Many times we get caught up in what our children are doing, or not doing, and forget to take a deep breath. One theme that consistently comes to light in my coaching practice is control. We try so hard, with good intentions, to control our children. When it comes to mealtime, we want them to eat, and eat what we have served. When it is bedtime, we want them to cooperate and go to sleep. When it is time to get dressed, we just want the clothes that we picked out the night before to end up on their bodies. We often want these things to happen in our time frame as opposed to our children’s. We become so used to this control that we have a hard time releasing it or perhaps even seeing that we are exerting control over each step in our children’s lives. We so desperately want this that sometimes we resort to “behavior charts” and “reward systems” to get what we desire from our children.
Our children are born into a world where choices are made for them – diaper changing, sleep schedule, naps, feedings, etc. We, of course, listen to their cues in order to do some of these activities on their time; but for the most part, we are in control, right? If only it were so easy as they continue to grow. As children move into a different stage of development, such as toddlerhood, in which they start to learn about and use their voice, our children begin to want some control over their own life. They begin to learn more about themselves and the world around them. This is when it all begins. They want to be able to do things for themselves. How often have you heard a young child say, “No, I do it,” while you are trying to help them? This autonomy is so important.
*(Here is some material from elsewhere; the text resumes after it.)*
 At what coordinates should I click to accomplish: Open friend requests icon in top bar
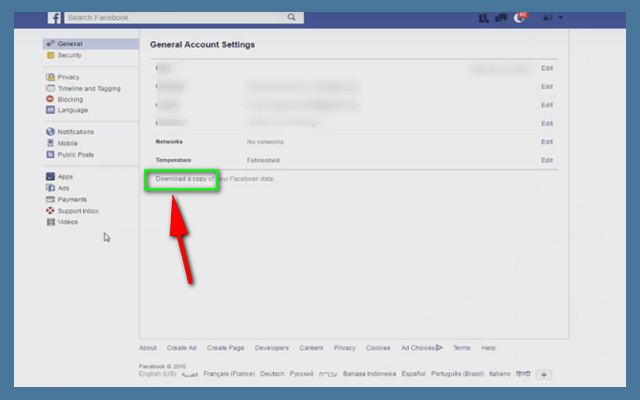484,17
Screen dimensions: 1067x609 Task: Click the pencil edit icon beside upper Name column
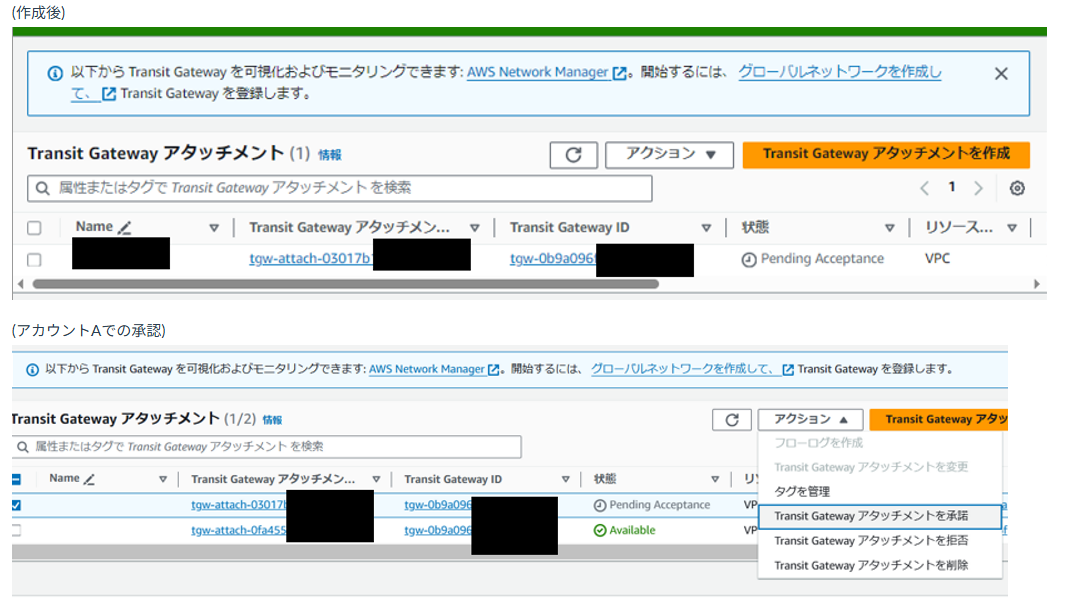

What if we step back and take a look at all the things that our children are capable of doing at any stage, and grant them the autonomy to do it? They might be wearing clothes that don’t match, but they picked them out themselves. This alone creates pride and a sense of accomplishment for a child, giving him or her a little bit of control. If given the option at mealtime to put food on their own plate, they might actually take more interest in the food that we have prepared. If they are picky eaters, involving them in grocery shopping or meal planning might prove to be helpful in seeing them eat the food you are preparing. When we look at our children individually and gauge their level of capability at any age and stage of development, we can create an opportunity for them to express themselves and take some ownership over their day-to-day activities. In addition, our children will gain self-esteem, pride, and confidence in themselves.
Our children need to have a voice and feel like they have control over things in their lives, in order for self-esteem to grow. The more we engage them in the areas that they can take part in, the more they feel valued in their own lives. When we do not allow our children to have some say, control, and choices in their lives, we end up with a power struggle. These power struggles can lead to and create a disconnect with our children; however, if we engage our children and offer them the opportunity to make choices in their daily lives, we can foster a more positive connection. While the weight of these choices depends on age, autonomy can be granted at all ages. The smallest rock can have a ripple effect, as can granting autonomy to your child.
How can you empower your children to help them grow in their confidence? Is there a way you can offer choices based on their age and stage of development?